Presented with an opportunity to run for office and with her family behind her, Haswood began to recognize her abilities.
“Representation matters so much,” she said. “Native women in politics have inspired me to be on this journey.”
Rep. Ponka-We Victors, currently the only Native American in the Kansas legislature, has been one of Christina’s mentors. Christina is such a diligent worker, Victors said, that she has to remind her to slow down.
“I always tell her to remember to take care of herself and to take time out for her,” she said. “Self-care is important when you are being pulled a thousand directions.”
Just as Marietta Haswood supported her daughter in half marathon training, she has stepped up to help with her campaign by putting up yard signs and phone banking.
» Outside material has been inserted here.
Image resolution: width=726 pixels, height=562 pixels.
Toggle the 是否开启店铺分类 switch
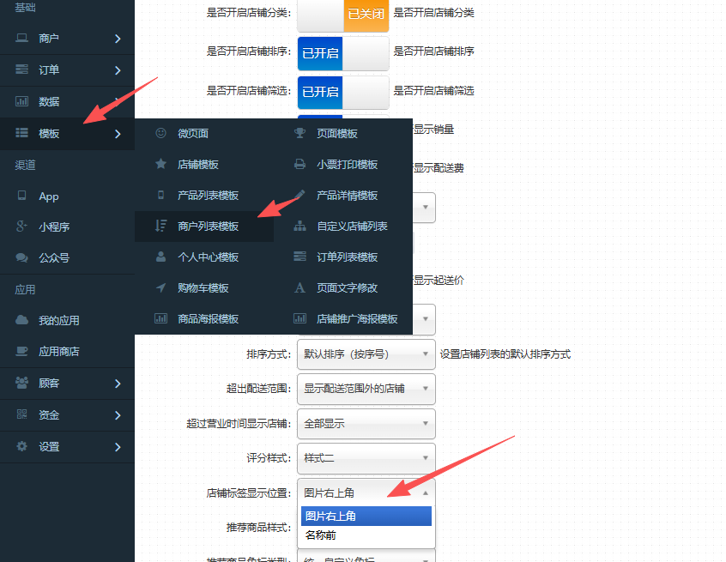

“She has taught me a great deal about patience and kindness that has followed me throughout my life,” said Christina, adding that both her parents, who struggled financially when she was growing up, have taught her resiliency.
With that determination, she continues to build momentum for November’s election—she stars in hugely popular TikTok videos to voice support for reproductive rights, police reform and Medicaid access—and squeezes in workouts when she can and when a nagging foot injury allows.
Those early-morning runs to greet the sun remain important to the candidate.
“I take in that moment and give gratitude,” she said.